To test the noninferiority of PT to meropenem in such infections, researchers performed a 26-center, 9-country randomized clinical trial comparing PT 4.5 g given intravenously every 6 hours (n=187) with meropenem 1 g IV every 8 hours (n=191) for 4 to 14 days, for treatment of bacteremia caused by ceftriaxone-resistant Escherichia coli and Klebsiella pneumoniae. The primary outcome measure was all-cause 30-day postrandomization mortality.
At 30 days, 23 (12.3%) of PT-treated patients and 7 (3.7%) of meropenem-treated patients died, a significant difference. Mortality was more pronounced with K. pneumoniae bacteremia (23% for PT, 0% for meropenem), non-UTI source (18.8% for PT, 4.8% for meropenem) and immunocompromised status (19.6% for PT, 2.5% for meropenem). Differences were smaller for urinary source of bacteremia (6.9% for PT, 3.1% for meropenem).

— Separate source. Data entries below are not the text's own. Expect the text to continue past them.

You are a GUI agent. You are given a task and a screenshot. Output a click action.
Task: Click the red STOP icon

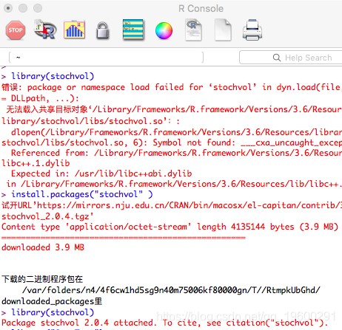coord(16,30)
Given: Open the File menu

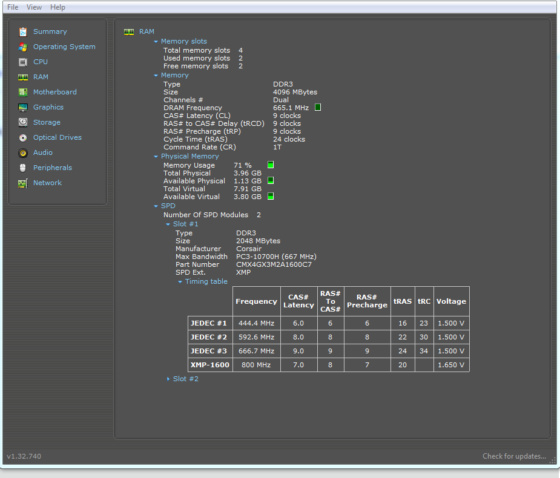Looking at the screenshot, I should click(13, 7).
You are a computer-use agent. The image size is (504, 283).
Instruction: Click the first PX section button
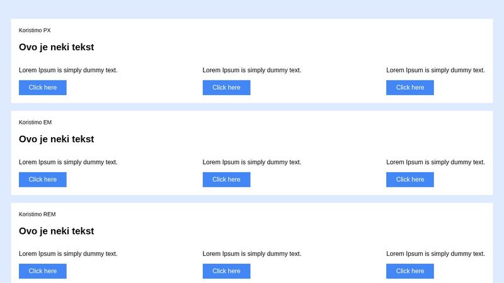pos(43,87)
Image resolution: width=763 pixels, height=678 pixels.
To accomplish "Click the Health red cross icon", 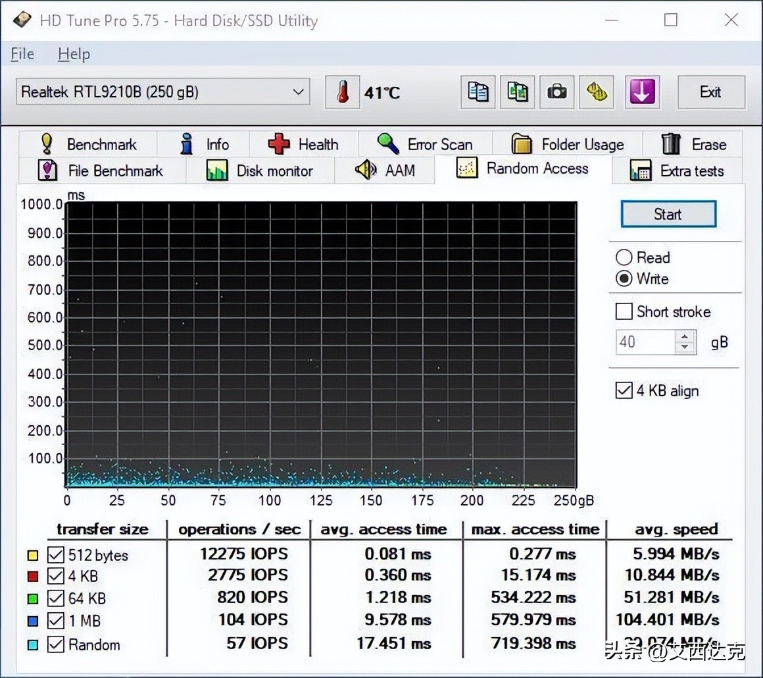I will click(279, 143).
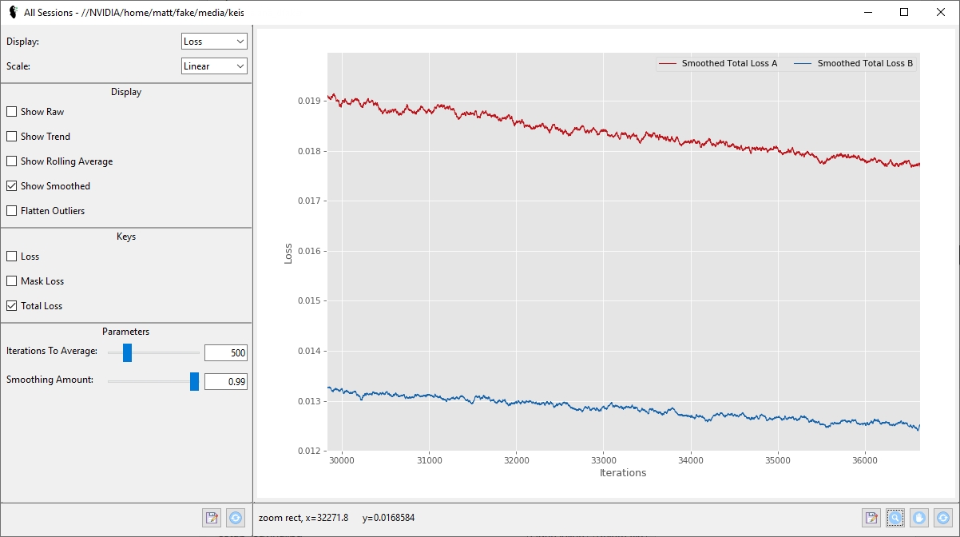Tick the Flatten Outliers checkbox
The height and width of the screenshot is (537, 960).
(12, 211)
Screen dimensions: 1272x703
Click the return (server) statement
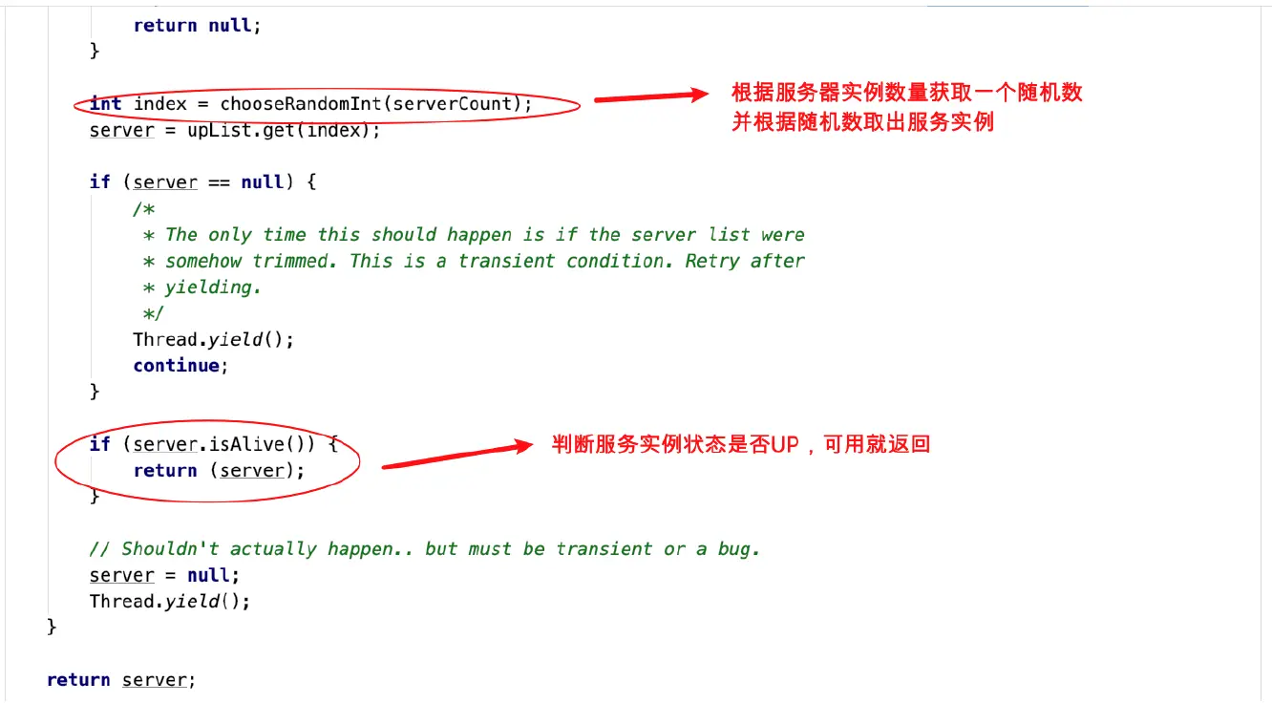219,470
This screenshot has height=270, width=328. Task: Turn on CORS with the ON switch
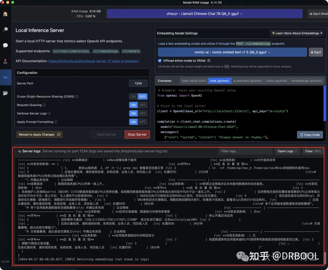pos(133,96)
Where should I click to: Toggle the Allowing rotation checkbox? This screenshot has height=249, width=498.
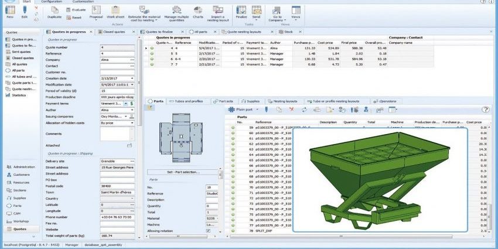pos(209,231)
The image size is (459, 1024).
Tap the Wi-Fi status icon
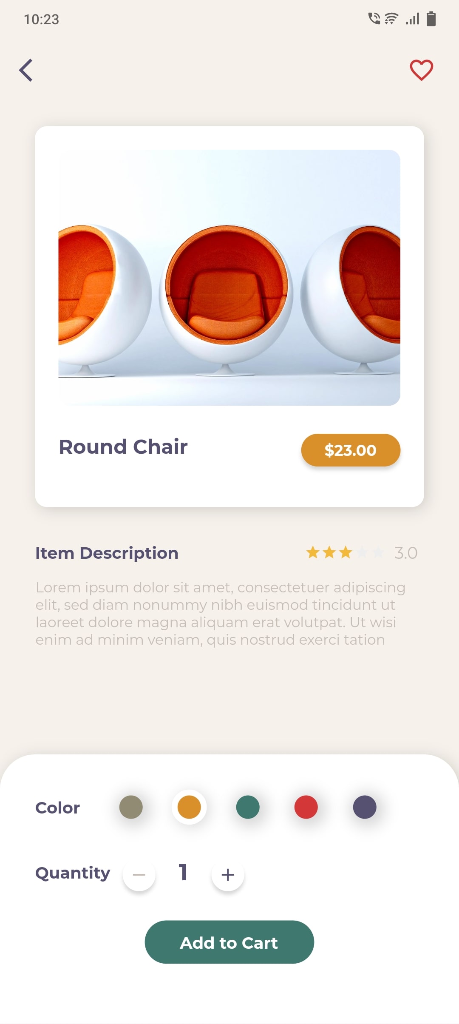[391, 19]
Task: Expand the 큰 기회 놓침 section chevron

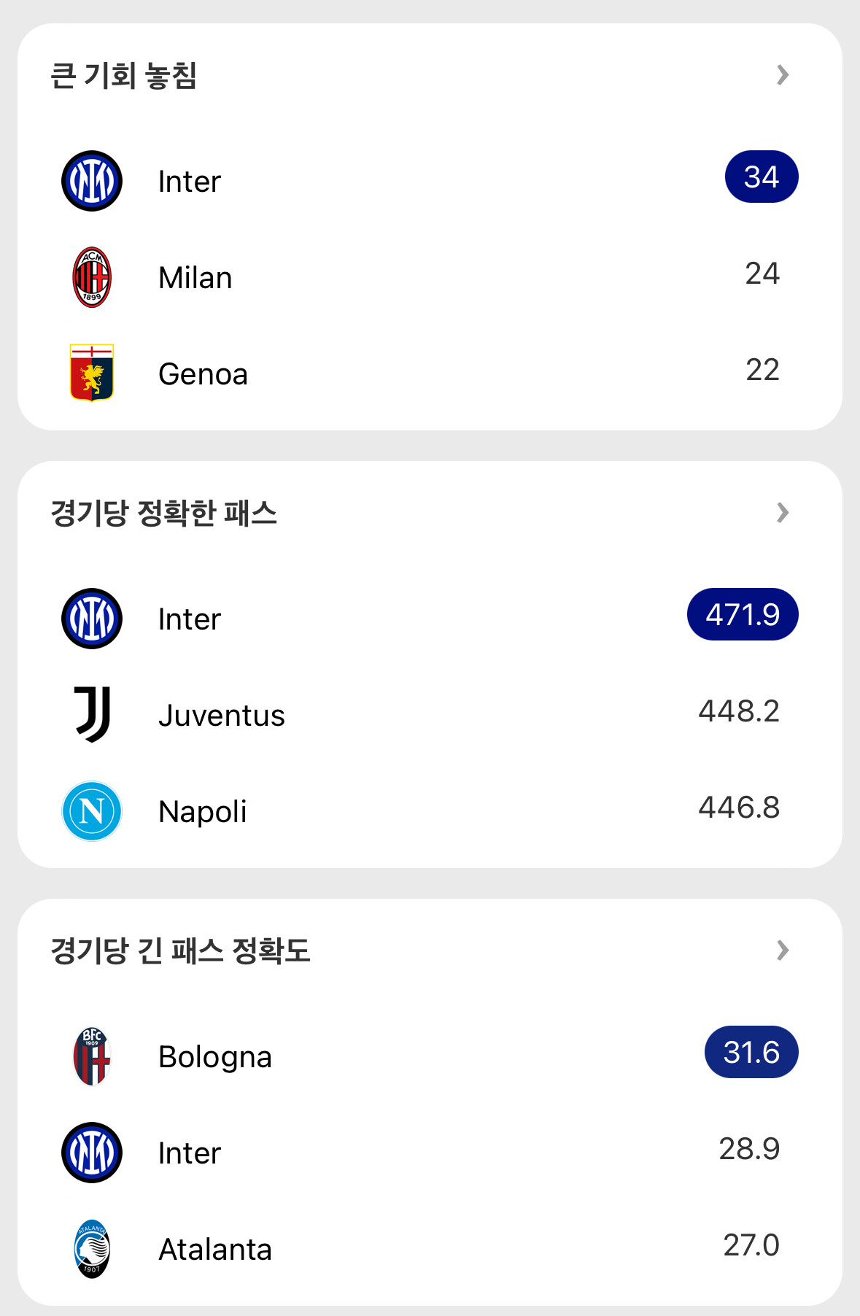Action: coord(783,74)
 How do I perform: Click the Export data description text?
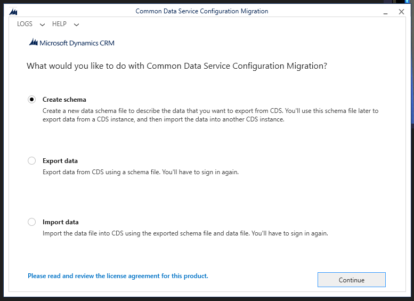coord(141,172)
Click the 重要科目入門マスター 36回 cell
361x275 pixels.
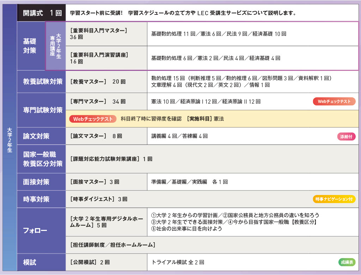106,34
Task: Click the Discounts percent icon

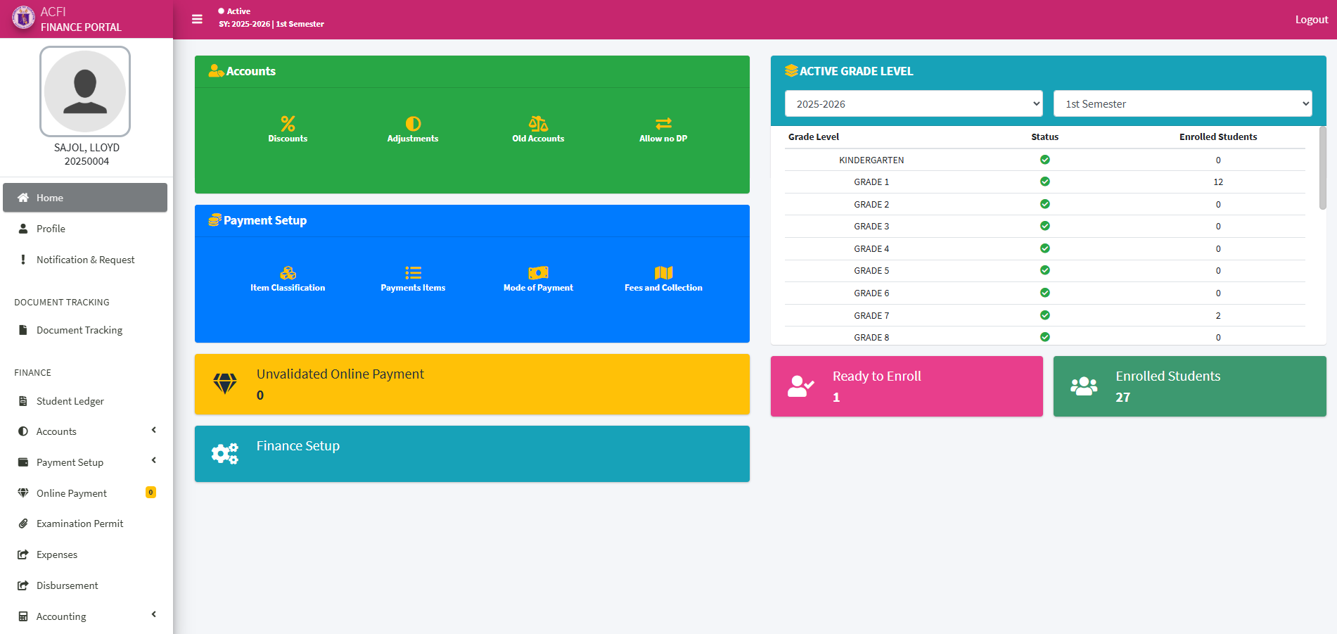Action: click(288, 124)
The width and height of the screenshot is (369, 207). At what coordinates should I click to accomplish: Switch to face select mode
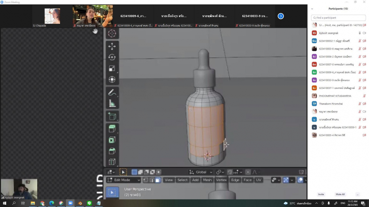[158, 180]
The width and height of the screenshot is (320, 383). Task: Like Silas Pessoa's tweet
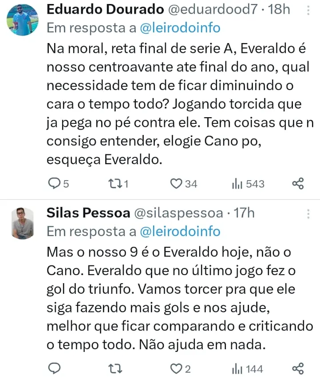coord(177,369)
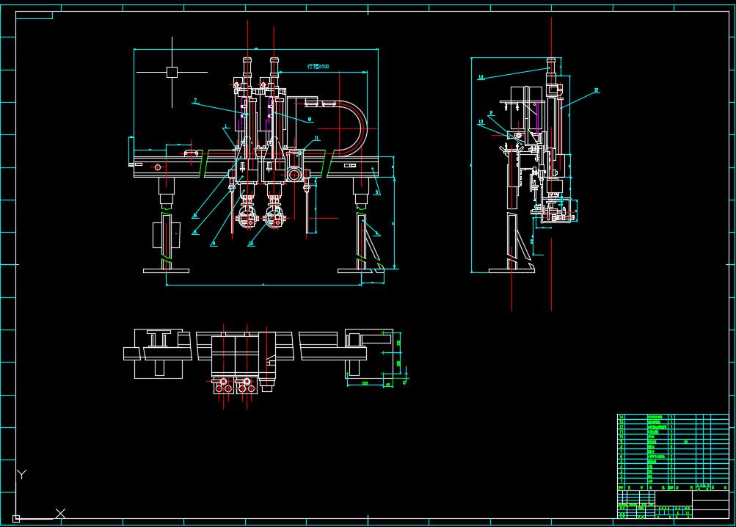The image size is (736, 527).
Task: Click the crosshair cursor pickbox square
Action: coord(172,72)
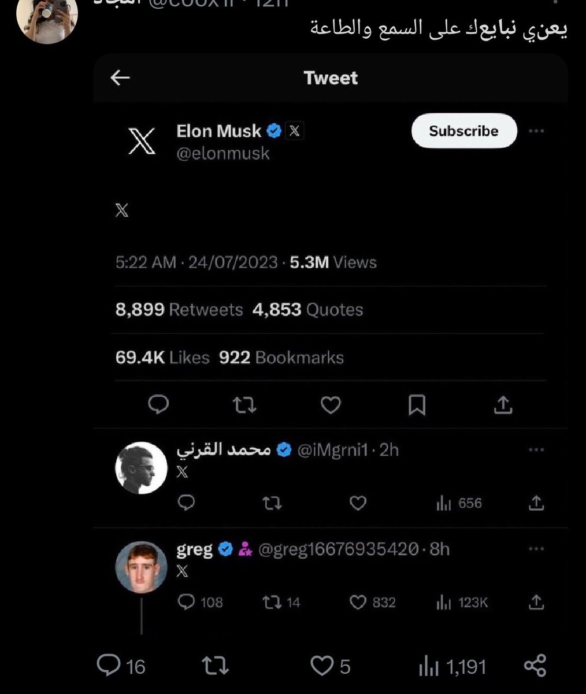Viewport: 586px width, 694px height.
Task: Reply to Elon Musk's tweet
Action: coord(158,404)
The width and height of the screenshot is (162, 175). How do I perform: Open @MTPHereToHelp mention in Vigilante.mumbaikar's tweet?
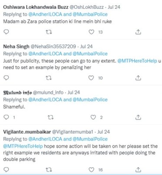point(23,146)
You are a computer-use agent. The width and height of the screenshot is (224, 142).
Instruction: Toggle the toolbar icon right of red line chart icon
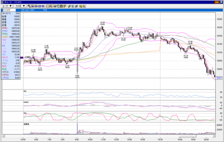tap(51, 6)
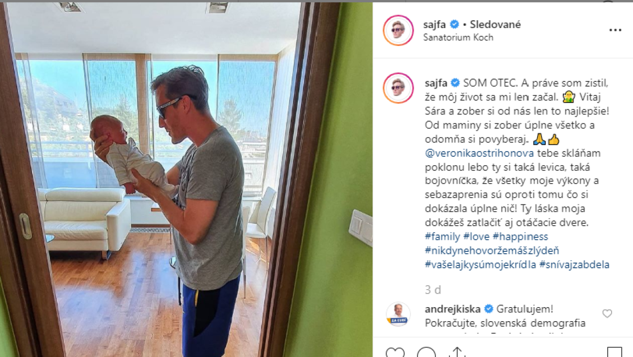The height and width of the screenshot is (357, 633).
Task: Open the @veronikaostrihonova mention
Action: pos(479,154)
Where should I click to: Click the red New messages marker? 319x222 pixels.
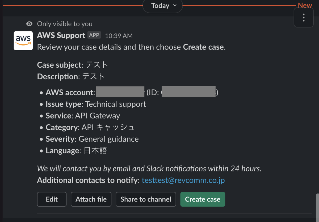pyautogui.click(x=305, y=5)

Harris PNA et al. Effect of piperacillin-tazobactam vs meropenem on 30-day mortality for patients with E coli or Klebsiella pneumoniae bloodstream infection and ceftriaxone resistance: A randomized clinical trial. JAMA 2018 Sep 11; 320:984. (https://doi.org/10.1001/jama.2018.12163)
Comment
These findings confirm recently published data that use of PT in ESBL bacteremia places patients at increased risk, even in a cohort with a lower-than-predicted overall mortality of 7.9% (likely due to the heavy over-representation of UTI). The level of evidence regarding increased risk for carbapenem resistance with carbapenem use does not justify the use of PT as a carbapenem-sparing regimen to treat ESBL bacteremia. Further studies are needed to examine the roles of ceftolozane-tazobactam and ceftazidime-avibactam as carbapenem-sparing regimens with respect to patient outcomes and selection of antimicrobial resistance.